* [What is needed]:
Your copy should contain exactly the lines from the one that holds "Task: Click the round" through the end of the material, reproduced as written, with no pictures.

* [Data shown]:
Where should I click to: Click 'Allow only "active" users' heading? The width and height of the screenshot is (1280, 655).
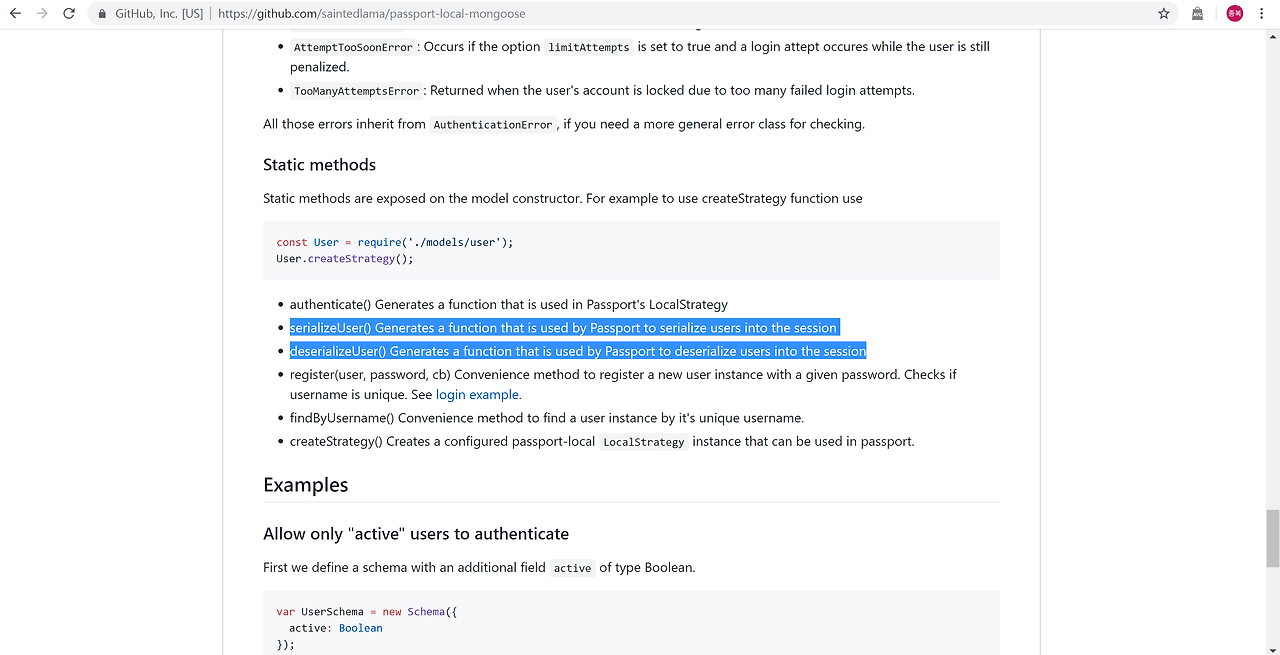click(x=416, y=534)
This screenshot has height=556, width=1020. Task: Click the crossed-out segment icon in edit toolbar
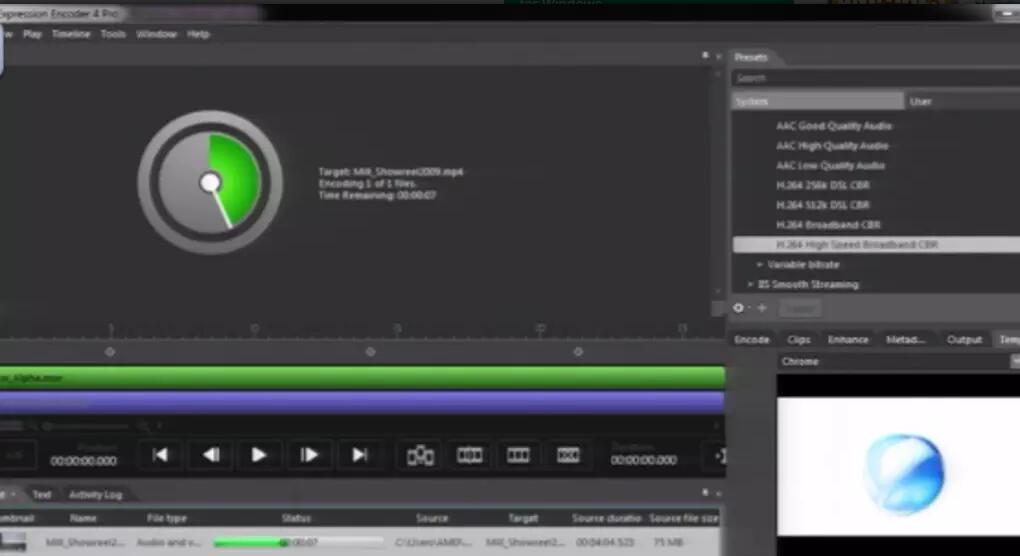point(568,455)
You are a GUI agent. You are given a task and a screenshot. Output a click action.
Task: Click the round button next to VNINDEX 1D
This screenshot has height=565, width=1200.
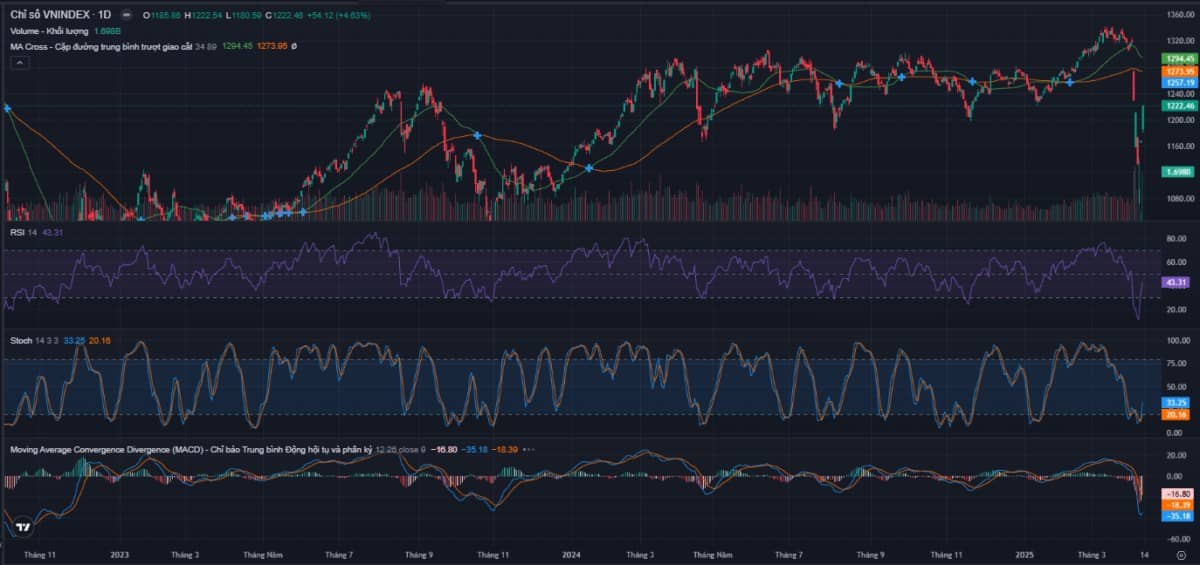[x=125, y=15]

* [Answer space]:
Task: Click the round button next to VNINDEX 1D
This screenshot has height=565, width=1200.
[x=125, y=15]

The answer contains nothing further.